Котёнок очень любил детей. Он играл с ними, позволял себя всячески тискать и всё терпел. Дети могли делать с ним что угодно, но он ни разу не поцарапал их и не покусал. Если ему надоедало, он просто старался вырваться, убежать и спрятаться в недоступном для детей месте. Если же сбежать не удавалось, он жалобно мяукал, призывая на помощь взрослых. За такую податливость мы иногда называли его пластилиновым котом.

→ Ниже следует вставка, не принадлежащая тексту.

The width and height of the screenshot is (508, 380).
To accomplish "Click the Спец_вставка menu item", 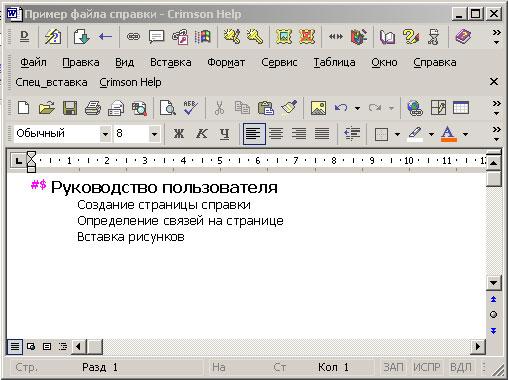I will click(51, 82).
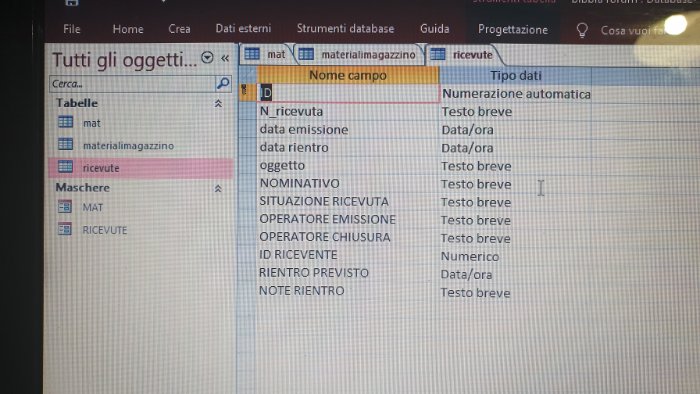Collapse the Tabelle group
The image size is (700, 394).
(x=218, y=104)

С самых первых и, вероятно, не самых простых дней жизни у котёнка сохранилась привычка разминать лапами что-нибудь мохнатое и обсасывать ворсинки. Вероятно, ему пришлось рано отлучиться от кошки-матери. Ещё одним следствием тяжёлого кошачьего детства была его манера еды. Он не просто ел, он даже не наедался до отвала, он ел как в последний раз, стараясь проглотить всё без остатка, что было в его миске. После того, как он съедал сколько мог и даже чуть-чуть больше, он отходил от чашки и направлялся к дивану. При этом идти ровно он не мог, его ощутимо утягивало в сторону. Он неспешно и тяжело ступал своими мягкими лапами, медленно облизывался, глаза были лишь полузакрыты и только щурились. Так он подходил к дивану и, как сражённый пулей, падал на покрытый ковром пол. Он не ложился, а именно падал. Все его четыре лапы одновременно расслаблялись, и переполненное едой брюхо в одно мгновение оказывалось на паласе. Вытянувшись на полу во всю длину, он закрывал глаза и начинал тихонько и крайне довольно мурлыкать. Полежав некоторое время, он неохотно поднимался и начинал умываться. Нужно сказать, что кот был абсолютно всеяден. Он ел всё, что ему давали: кашу, картошку, даже огурцы и перец. К зиме он отъелся так, что стал похож на раздувшийся бочонок. Несмотря на хорошую кормёжку, кот имел и дурную привычку проверить, нет ли на столе ещё чего-нибудь съестного, и при случае утаскивал оставленную еду. Но нужно отдать ему должное, никогда не прятался и не сбегал, если попадался.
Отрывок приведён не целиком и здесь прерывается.